Data items:
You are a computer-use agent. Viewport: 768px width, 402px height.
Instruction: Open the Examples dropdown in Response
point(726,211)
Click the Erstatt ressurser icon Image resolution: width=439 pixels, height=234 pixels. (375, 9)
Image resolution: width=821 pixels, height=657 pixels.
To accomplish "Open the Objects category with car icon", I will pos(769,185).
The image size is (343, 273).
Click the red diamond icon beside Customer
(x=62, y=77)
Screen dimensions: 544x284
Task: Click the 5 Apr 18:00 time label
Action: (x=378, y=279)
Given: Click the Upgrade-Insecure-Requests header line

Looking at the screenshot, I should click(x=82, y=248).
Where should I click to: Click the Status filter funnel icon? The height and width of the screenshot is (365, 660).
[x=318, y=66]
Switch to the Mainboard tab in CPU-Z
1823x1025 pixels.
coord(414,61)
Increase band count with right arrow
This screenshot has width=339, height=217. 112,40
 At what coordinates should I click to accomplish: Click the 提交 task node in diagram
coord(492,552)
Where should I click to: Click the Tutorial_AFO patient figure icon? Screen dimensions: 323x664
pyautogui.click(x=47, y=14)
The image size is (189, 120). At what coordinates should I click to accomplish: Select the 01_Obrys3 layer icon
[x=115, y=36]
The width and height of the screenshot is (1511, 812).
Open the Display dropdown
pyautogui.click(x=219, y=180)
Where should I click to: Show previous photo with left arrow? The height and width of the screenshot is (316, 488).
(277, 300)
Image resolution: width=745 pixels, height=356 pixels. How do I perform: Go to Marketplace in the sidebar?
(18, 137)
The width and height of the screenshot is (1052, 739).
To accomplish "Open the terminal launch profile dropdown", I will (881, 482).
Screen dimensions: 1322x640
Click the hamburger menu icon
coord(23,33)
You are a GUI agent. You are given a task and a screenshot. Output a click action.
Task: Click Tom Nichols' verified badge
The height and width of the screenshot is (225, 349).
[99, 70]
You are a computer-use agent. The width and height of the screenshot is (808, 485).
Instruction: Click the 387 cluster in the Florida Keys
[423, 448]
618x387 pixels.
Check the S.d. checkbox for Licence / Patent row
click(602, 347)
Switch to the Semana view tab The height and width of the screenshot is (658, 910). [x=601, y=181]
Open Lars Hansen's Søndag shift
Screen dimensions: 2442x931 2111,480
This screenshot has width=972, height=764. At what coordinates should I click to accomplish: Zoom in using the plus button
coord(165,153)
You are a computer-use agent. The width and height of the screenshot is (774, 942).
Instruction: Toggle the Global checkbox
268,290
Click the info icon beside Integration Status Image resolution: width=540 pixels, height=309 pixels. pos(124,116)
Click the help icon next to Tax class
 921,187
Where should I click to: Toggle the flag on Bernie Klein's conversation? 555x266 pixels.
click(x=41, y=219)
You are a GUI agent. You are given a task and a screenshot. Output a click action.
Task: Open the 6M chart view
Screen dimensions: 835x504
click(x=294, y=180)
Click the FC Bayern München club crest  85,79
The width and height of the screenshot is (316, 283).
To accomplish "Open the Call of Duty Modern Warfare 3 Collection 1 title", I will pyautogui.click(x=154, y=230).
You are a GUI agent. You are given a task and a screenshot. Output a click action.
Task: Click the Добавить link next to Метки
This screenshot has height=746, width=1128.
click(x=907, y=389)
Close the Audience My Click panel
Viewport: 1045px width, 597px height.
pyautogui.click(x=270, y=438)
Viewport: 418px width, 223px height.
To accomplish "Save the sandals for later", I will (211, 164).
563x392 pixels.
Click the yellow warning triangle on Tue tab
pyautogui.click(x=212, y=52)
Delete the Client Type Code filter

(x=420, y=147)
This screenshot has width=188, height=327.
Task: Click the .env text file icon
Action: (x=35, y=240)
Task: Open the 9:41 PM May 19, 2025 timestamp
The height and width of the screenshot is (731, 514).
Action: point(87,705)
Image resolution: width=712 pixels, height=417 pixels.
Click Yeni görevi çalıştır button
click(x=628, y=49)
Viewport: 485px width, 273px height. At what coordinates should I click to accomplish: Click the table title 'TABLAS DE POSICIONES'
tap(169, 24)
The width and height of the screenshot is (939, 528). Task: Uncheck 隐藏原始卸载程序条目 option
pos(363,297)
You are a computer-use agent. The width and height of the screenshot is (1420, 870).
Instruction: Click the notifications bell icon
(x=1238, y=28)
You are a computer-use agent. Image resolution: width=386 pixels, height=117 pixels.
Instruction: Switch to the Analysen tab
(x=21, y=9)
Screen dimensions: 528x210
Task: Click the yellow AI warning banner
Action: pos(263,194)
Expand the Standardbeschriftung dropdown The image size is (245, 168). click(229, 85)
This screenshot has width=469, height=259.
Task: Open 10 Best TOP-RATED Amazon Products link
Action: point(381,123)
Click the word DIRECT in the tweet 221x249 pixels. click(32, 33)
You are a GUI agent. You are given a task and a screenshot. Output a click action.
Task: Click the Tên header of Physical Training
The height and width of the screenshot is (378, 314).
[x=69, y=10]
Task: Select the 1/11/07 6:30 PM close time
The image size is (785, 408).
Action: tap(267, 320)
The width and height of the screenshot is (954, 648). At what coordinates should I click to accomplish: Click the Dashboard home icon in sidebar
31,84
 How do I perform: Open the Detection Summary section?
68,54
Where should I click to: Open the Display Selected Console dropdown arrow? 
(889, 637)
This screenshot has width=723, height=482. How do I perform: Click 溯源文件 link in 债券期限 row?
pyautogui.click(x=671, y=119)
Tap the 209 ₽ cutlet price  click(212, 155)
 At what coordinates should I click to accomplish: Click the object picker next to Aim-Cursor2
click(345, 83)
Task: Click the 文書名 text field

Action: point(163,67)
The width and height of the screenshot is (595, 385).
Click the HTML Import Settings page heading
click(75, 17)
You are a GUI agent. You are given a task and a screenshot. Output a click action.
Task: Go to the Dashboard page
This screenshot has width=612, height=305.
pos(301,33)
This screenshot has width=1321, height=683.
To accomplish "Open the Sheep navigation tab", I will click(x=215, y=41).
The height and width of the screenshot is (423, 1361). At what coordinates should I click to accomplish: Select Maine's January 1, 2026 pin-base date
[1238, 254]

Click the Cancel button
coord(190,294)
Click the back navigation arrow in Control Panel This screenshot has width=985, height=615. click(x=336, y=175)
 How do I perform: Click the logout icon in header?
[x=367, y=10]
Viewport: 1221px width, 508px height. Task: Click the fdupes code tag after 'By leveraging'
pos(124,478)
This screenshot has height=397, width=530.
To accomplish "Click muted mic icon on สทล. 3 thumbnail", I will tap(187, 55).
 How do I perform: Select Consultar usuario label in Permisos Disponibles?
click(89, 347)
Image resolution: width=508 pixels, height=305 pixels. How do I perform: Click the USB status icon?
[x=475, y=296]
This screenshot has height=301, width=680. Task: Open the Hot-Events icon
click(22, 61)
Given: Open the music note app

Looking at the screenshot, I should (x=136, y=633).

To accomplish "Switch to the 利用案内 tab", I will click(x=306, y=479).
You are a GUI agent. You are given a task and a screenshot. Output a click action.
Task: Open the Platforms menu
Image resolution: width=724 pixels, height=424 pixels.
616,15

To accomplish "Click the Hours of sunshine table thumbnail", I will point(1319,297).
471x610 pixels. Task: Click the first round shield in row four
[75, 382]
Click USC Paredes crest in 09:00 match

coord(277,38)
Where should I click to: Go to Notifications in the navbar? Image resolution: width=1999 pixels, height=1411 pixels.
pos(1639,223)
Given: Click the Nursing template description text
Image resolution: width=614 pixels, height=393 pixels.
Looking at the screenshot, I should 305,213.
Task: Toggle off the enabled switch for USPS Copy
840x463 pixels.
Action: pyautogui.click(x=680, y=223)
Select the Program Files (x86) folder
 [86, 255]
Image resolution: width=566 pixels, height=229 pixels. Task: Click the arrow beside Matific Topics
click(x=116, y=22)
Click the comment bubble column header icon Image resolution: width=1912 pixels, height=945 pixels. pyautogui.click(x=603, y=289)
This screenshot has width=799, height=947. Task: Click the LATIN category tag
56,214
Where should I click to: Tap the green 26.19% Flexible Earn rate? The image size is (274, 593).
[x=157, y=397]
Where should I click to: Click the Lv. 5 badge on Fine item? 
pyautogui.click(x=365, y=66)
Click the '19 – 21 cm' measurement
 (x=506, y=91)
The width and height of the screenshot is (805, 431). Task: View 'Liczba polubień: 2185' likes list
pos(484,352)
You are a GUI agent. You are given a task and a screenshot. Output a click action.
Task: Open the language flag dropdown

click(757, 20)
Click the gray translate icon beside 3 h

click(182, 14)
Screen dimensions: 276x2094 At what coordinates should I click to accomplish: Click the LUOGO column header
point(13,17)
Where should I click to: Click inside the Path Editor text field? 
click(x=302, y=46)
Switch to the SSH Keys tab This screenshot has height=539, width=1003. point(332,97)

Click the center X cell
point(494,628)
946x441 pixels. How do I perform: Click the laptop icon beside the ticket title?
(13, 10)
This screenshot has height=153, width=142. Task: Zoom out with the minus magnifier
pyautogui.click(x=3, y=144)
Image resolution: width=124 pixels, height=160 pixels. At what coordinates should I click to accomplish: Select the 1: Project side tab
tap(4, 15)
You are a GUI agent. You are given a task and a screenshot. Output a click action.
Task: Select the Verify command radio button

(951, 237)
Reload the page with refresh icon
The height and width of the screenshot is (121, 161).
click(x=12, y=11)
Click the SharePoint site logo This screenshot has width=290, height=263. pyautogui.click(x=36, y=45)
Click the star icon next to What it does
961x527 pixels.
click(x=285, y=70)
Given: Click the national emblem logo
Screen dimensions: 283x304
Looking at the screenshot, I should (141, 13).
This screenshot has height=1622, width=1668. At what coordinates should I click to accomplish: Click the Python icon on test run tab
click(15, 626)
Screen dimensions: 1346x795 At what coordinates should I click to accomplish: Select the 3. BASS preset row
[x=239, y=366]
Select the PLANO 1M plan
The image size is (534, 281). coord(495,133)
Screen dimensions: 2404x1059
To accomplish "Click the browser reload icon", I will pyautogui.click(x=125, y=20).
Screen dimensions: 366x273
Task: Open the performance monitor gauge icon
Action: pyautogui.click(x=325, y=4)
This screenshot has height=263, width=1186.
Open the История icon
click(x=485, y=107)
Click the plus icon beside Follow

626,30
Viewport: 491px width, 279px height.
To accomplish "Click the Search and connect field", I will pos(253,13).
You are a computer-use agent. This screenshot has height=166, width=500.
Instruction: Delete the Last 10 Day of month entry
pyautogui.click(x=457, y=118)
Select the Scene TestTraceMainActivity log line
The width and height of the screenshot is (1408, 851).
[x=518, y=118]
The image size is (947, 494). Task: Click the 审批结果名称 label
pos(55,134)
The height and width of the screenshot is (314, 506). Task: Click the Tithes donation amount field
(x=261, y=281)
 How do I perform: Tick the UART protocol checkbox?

Challenge = Print the lines of the listing again exactly, from the line with "Where should I click to: Toggle" to the line with "tap(169, 24)", both included.

Correct response =
Where should I click to: Toggle the flag on Bernie Klein's conversation? 555x266 pixels.
click(x=41, y=219)
You are a GUI agent. You are given a task and a screenshot. Output a click action.
Task: Open the 6M chart view
Screen dimensions: 835x504
click(x=294, y=180)
Click the FC Bayern München club crest  85,79
The width and height of the screenshot is (316, 283).
To accomplish "Open the Call of Duty Modern Warfare 3 Collection 1 title", I will pyautogui.click(x=154, y=230).
You are a GUI agent. You are given a task and a screenshot. Output a click action.
Task: Click the Добавить link next to Метки
This screenshot has height=746, width=1128.
click(x=907, y=389)
Close the Audience My Click panel
Viewport: 1045px width, 597px height.
pyautogui.click(x=270, y=438)
Viewport: 418px width, 223px height.
To accomplish "Save the sandals for later", I will (211, 164).
563x392 pixels.
Click the yellow warning triangle on Tue tab
pyautogui.click(x=212, y=52)
Delete the Client Type Code filter

(x=420, y=147)
This screenshot has width=188, height=327.
Task: Click the .env text file icon
Action: (x=35, y=240)
Task: Open the 9:41 PM May 19, 2025 timestamp
The height and width of the screenshot is (731, 514).
Action: point(87,705)
Image resolution: width=712 pixels, height=417 pixels.
Click Yeni görevi çalıştır button
click(x=628, y=49)
Viewport: 485px width, 273px height. At what coordinates should I click to accomplish: Click the table title 'TABLAS DE POSICIONES'
tap(169, 24)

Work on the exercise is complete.